Alex tertawa. "Tentu saja aku tahu, kau kan lulusan dari sekolah itu kan?" Balasnya, "Aku pergi dulu ya. Tapi aku tetap mengharapkan makanan buatanmu untuk makan siang nanti." Alex mengecup kening Steffi lalu berjalan keluar.
Cih! Sudah berani mencium keningku?! Baiklah, lihat apa yang akan kubuat untukmu, Tuan Kolot!
-----
"Makan siang untuk Alex?" Tanya David. "Sepertinya kalian berdua makin akrab saja. Apa Alex sudah menyatakan perasaannya padamu?"
"Astaga... jangan berpikir yang macam-macam David," balas Steffi sambil melanjutkan kegiatan masak memasaknya bersama Kris. "Sepertinya ini sudah matang.."
Kris mengangguk. Selanjutnya, mereka mengangkat makanan yang dimasak itu untuk ditaruh di kotak makan.
"Masak apa sebenarnya kalian?" Tanya David.
"Mm... makanan ringan?" Balas Steffi sambil bergurau.

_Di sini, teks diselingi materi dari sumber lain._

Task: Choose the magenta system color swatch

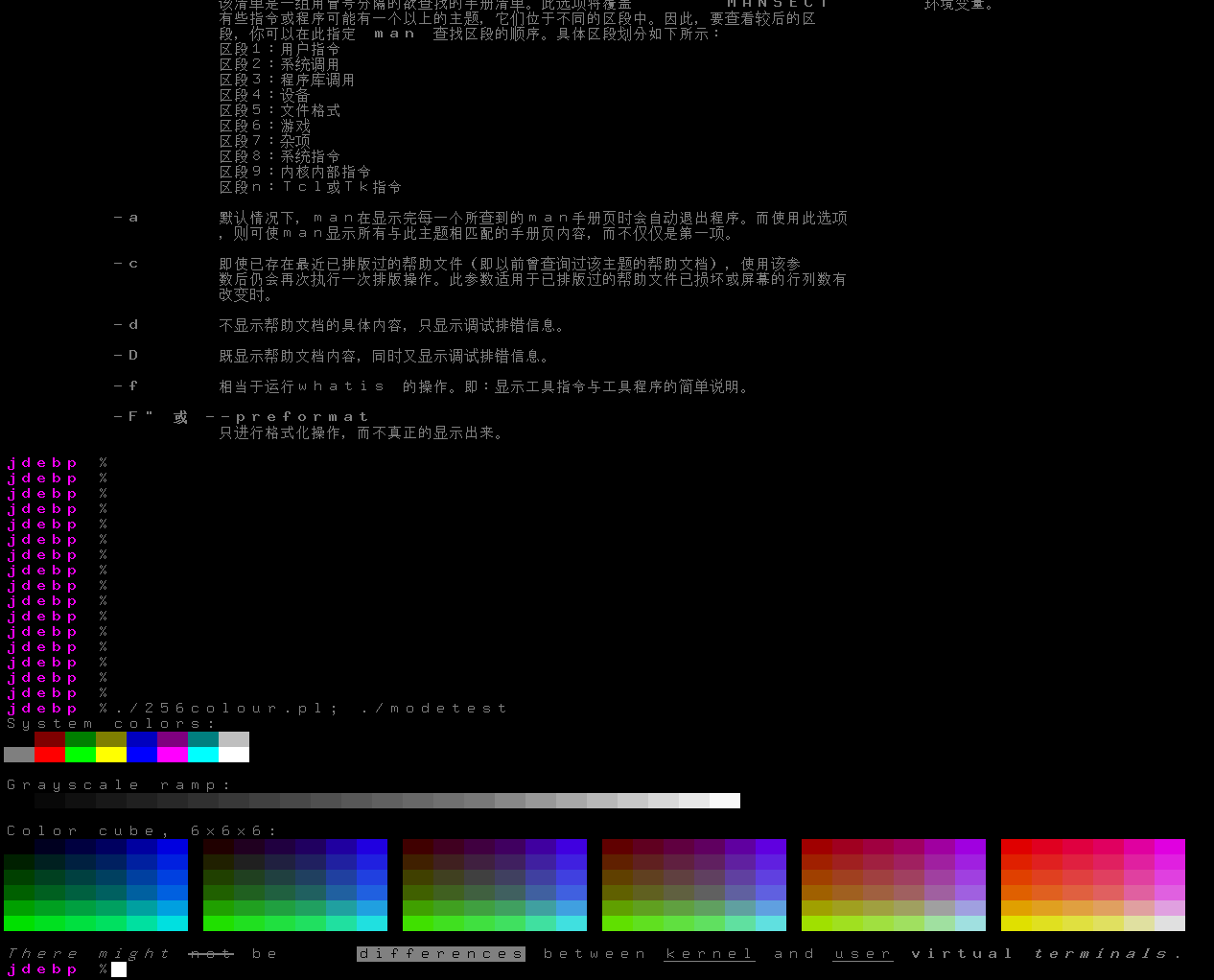Action: tap(173, 755)
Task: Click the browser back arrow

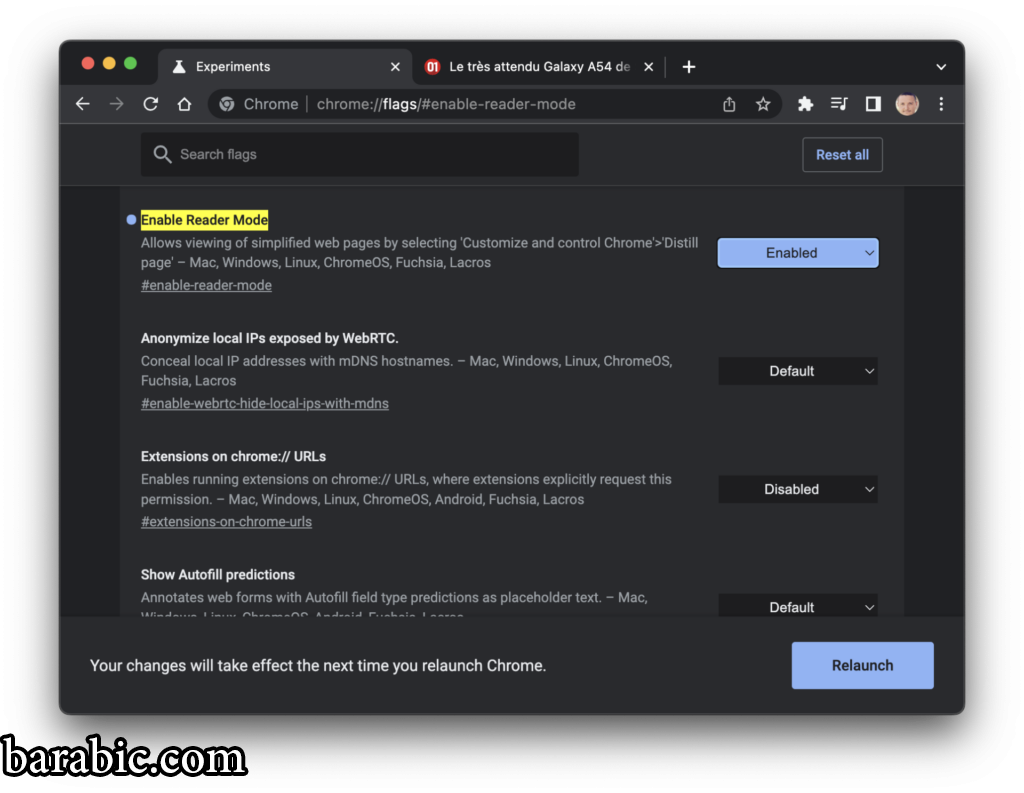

"Selera humormu buruk sekali, Nona," komentar David. "Kau sebut ayam kung pao, dengan nasi dan dan buncis tumis asam pedas itu sebagai makanan ringan?"
"Hahaha.. aku hanya bercanda, David!" Balas Steffi lagi. "Apa kau tidak ada jadwal on air hari ini?" David menggeleng ringan. "Baguslah.. kalau begitu aku bisa memintamu untuk menemaniku mengantar makanan ini."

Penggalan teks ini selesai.